Mercurio was arrested and booked into the Kootenai County Jail on suspicion of attempting to provide material support to ISIS. He has yet to be assigned a public defender, according to court records. The FBI declined to comment further on Mercurio’s arrest.

On Tuesday, Mercurio said he hopes his parents understand his actions and that he loves them.

Withdrawn, isolated teen

Lake City High School tenth-grader Maddox Ramey recognized Mercurio’s face when he heard the news Tuesday morning, though they’d never talked. The threats to unspecified local churches disturbed him; his mother worships at a church right across the street from the high school.

“I’m still going to church; I’m not going to let a punk little kid bother that,” he said.

While he didn’t know Mercurio, he reasoned that he may have been a loner seeking connection, leading to his radicalization. According to the affidavit, Mercurio told an informant that he had once engaged in white supremacy, but found “more purpose” in the Islamic State group.

“He probably didn’t have a lot of friends, like, I’m not just saying that, he probably found a group online to reside with, and maybe they were ISIS members so he decided to join,” Maddox said, using a common abbreviation for the Islamic State.

Lake City senior Landon Burt had one class with Mercurio and recalls him withdrawing from his peers until he eventually stopped coming to class, Burt said.

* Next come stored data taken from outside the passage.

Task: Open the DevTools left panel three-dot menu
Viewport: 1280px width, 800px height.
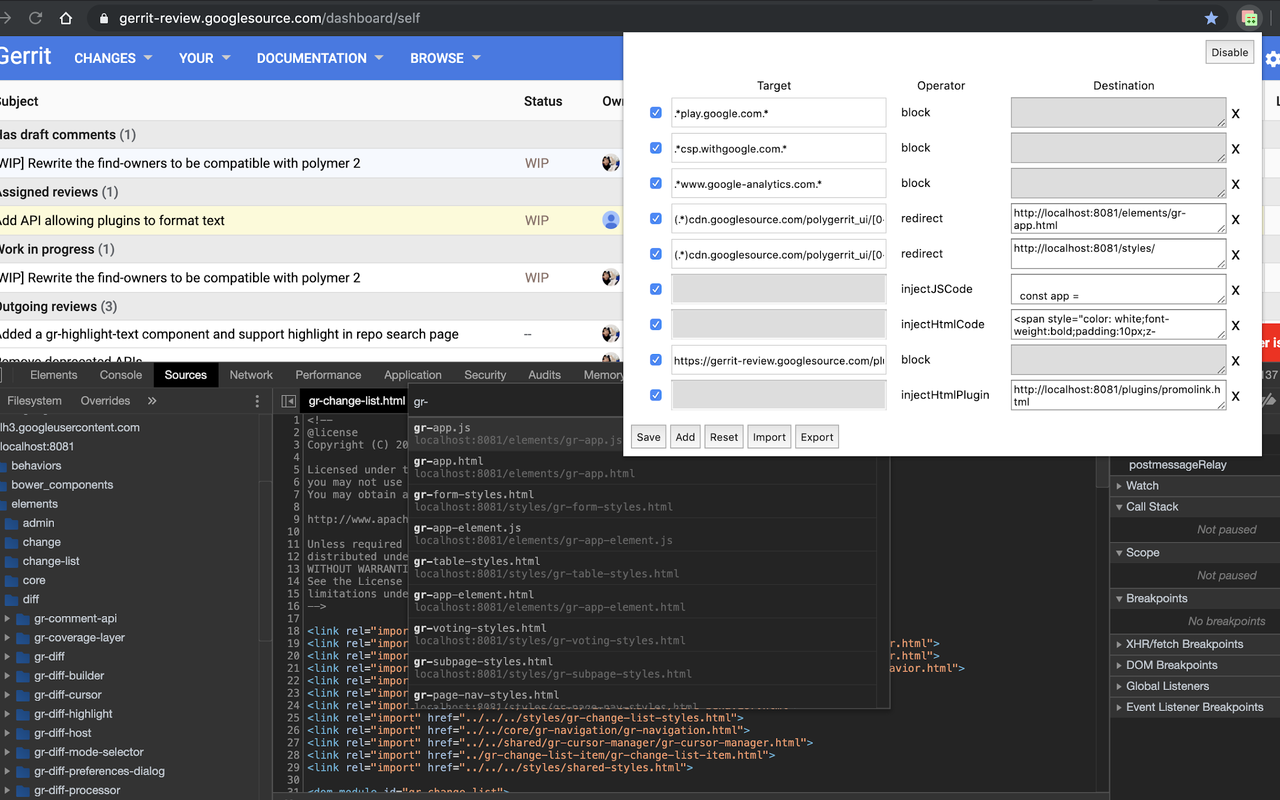Action: 257,400
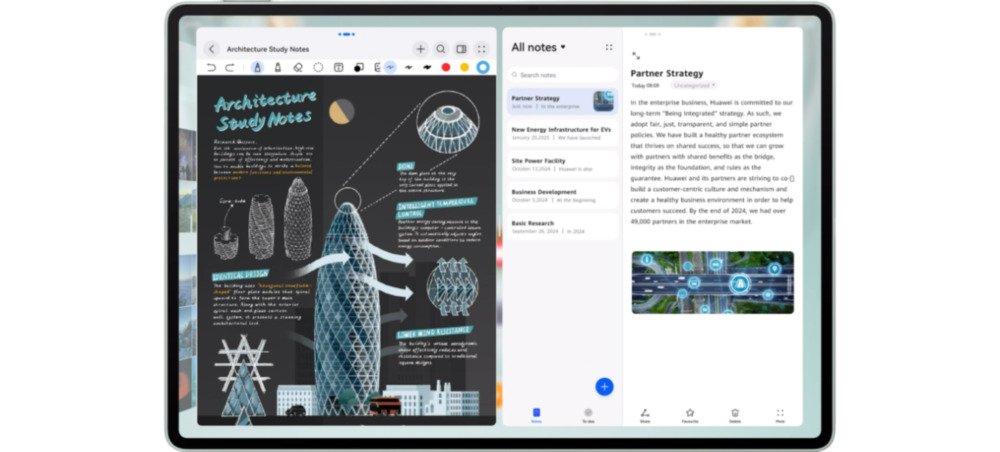
Task: Open the More options in bottom bar
Action: [780, 413]
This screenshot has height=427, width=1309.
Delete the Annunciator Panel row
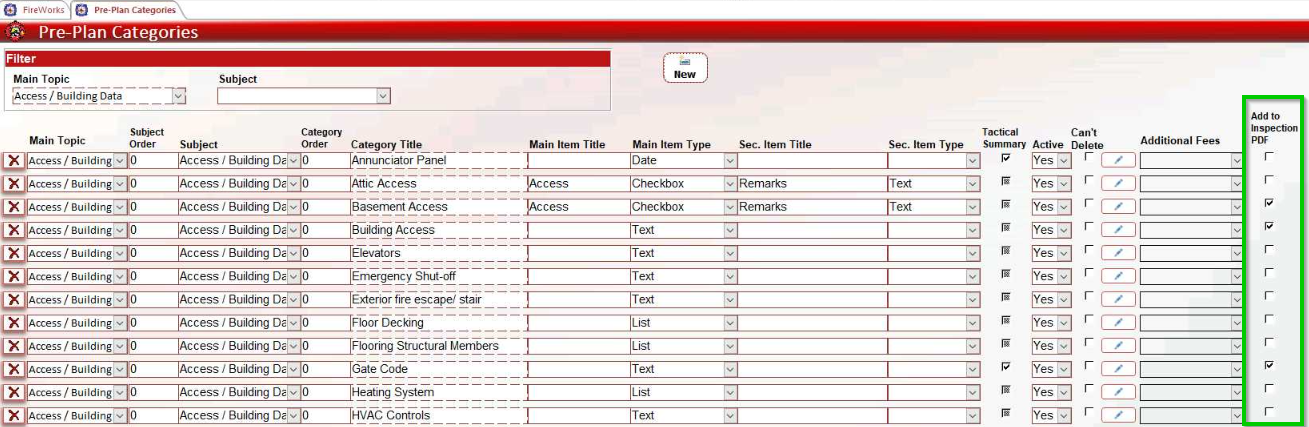14,160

Before graduating last year, Mercurio spent his last two years of high school taking online school, according to Coeur d’Alene Public Schools spokesperson Stephany Bales.

“I just never got to know him too well,” Burt said. “I’m pretty sure that anyone who tried to get to know him, he was just very closed-off, very shy.”

Burt knew Mercurio to be reclusive, but not malicious.

“It never seemed like he would do something like that. He never seemed like a person of bad intentions in this world,” he said. “I hope that he didn’t do those things, but you never know a person unless you talk to them. And I never got the chance to talk to him.”